04Help wanted: public examples and better benchmarks
Ethan Mollick: I think one thing we need to do, as a group, is establish some agency. One of the startling things about my position inside this industry, which I was not expecting, is that I have influence. People use the words I use to describe things. Stuff that I write matters. Part of that is I'm early to share about what's going on, and there aren't that many public examples.
So you get to help shape where this is going. I think being public about what you're doing matters a lot. I'm always interested in talking to people about research and how they're using it in their organization. Success stories are really important. Failure stories are important. But I also think helping decide where things are going by showing examples of success that are positive uses of AI, that increase the happiness and thriving of your workforce and don't destroy it -- that's really important to share.
I also think another thing we need to be doing is seizing control of some of the benchmarks and approaches. I am shocked that everyone still uses -- everyone's measure of how good an AI is, is the MMLU, which is just a random set of mostly math problems. The people who make this are coders; they're obsessed with math problems and coding problems.
The truth is they're not obsessed with the stuff we just saw. How good is it in conversation? How good is it in solving day-to-day problems? How ethically does it act? I'd like to see more benchmarking and public benchmarking from organizations: this is how good these systems are at different things, which could actually change the entire direction of where AI is heading.
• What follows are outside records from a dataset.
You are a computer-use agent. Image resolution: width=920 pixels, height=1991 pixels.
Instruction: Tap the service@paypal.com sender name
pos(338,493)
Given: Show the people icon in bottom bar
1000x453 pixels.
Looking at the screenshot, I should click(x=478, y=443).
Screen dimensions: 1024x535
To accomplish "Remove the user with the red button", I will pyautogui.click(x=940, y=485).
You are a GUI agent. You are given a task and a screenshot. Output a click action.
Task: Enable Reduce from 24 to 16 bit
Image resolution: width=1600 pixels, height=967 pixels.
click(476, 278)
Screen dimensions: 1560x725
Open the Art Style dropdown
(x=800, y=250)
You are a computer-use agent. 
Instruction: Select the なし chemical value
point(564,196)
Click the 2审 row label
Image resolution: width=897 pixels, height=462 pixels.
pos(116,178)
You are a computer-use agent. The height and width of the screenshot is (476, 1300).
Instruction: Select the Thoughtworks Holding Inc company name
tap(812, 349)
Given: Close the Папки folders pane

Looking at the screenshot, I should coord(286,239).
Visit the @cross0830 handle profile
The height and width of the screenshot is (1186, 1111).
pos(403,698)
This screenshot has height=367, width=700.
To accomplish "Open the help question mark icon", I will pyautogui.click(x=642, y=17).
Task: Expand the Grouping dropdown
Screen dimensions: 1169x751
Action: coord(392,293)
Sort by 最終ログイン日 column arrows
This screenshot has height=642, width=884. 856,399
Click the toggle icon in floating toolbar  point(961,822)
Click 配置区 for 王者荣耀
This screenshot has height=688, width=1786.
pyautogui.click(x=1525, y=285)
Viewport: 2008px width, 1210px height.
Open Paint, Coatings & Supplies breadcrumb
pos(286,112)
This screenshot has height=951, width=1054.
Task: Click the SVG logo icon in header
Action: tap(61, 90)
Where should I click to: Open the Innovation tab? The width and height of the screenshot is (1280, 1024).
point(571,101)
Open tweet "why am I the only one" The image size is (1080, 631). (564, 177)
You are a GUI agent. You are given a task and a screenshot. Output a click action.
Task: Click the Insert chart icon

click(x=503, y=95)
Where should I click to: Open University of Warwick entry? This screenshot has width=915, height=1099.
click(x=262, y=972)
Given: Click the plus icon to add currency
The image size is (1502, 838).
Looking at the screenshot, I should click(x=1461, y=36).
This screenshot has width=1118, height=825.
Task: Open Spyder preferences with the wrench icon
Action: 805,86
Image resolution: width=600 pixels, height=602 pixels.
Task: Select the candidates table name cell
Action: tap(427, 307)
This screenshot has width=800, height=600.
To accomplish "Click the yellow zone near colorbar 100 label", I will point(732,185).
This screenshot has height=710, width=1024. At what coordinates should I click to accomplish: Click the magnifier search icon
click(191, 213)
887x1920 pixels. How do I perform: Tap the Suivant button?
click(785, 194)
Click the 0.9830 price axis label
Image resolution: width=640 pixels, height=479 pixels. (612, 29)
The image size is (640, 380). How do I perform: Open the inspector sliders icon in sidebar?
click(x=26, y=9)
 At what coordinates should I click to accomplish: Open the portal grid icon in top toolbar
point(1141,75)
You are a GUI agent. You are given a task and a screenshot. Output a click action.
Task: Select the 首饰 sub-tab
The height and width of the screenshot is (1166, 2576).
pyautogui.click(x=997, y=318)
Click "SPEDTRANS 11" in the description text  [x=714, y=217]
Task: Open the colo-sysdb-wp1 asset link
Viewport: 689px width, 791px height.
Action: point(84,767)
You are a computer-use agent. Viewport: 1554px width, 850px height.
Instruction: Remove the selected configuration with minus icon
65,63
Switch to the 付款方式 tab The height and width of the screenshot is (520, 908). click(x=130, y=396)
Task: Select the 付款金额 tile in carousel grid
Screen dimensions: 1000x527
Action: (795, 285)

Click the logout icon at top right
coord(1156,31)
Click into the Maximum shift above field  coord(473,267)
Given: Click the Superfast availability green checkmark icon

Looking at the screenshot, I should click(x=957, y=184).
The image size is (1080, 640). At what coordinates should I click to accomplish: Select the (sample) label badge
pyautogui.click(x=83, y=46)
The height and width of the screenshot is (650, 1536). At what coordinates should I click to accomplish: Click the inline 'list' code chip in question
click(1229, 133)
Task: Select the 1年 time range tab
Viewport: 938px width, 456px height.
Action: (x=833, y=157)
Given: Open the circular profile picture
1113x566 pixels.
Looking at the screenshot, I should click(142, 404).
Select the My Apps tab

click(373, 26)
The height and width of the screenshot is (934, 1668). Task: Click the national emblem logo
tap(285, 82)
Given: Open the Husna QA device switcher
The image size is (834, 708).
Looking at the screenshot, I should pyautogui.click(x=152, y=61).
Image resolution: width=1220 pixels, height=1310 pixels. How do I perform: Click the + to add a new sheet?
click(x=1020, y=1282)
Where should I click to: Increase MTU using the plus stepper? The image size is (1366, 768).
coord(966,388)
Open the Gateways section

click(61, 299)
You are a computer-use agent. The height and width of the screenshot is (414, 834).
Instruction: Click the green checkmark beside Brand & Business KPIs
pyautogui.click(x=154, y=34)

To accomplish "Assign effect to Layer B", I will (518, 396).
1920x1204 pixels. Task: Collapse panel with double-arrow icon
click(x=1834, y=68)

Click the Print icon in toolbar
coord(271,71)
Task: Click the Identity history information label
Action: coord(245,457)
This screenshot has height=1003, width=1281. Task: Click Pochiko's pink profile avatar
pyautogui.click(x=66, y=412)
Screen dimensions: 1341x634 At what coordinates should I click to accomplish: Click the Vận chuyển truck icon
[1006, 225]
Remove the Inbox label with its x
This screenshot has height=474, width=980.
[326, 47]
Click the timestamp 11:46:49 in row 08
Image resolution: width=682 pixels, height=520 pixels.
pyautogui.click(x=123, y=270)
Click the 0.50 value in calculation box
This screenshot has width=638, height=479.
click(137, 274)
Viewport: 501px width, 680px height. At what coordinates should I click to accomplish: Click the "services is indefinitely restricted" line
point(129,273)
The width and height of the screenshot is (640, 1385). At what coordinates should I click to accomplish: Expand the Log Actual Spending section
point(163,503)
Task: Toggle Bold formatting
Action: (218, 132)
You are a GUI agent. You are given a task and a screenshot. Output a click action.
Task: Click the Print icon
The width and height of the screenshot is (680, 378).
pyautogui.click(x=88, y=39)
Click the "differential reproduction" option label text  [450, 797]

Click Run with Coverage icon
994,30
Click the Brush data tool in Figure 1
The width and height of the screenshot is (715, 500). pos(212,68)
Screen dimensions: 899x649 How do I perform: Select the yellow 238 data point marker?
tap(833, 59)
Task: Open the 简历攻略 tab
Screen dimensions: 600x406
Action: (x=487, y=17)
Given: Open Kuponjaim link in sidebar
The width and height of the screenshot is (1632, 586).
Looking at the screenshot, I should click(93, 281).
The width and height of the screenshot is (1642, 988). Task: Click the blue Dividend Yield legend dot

So part of this is about keeping some collective conversation going over a very important evolving technology. I'm always happy to talk to people who want to share stories or research and are willing to do that. People always ask you about success stories, and I'm always happy to talk about those. But I think the thing is, share with each other. It's early days. We can bend the curve of what this thing does, but we need to be talking about it.
Gene Kim: Fantastic. When you mentioned benchmarks, that's something that the technology industry is very familiar with: how they can be weaponized or used for good, and the power of good benchmarks. So if people want to help with this and they have stories to share, how do you want to be reached?
Ethan Mollick: Either Twitter direct message tends to be good, or else you can email me at [inaudible]@upenn.edu. I'm an overwhelmed academic, so I cannot promise I will respond right away, but I will do my best to get back to you.
Gene Kim: Fantastic. Dr. Mollick, thank you so much for sharing your insights, and again, congratulations on the fantastic book. I look forward to more adventures to come.
Ethan Mollick: Thank you so much. Bye-bye. Thank you.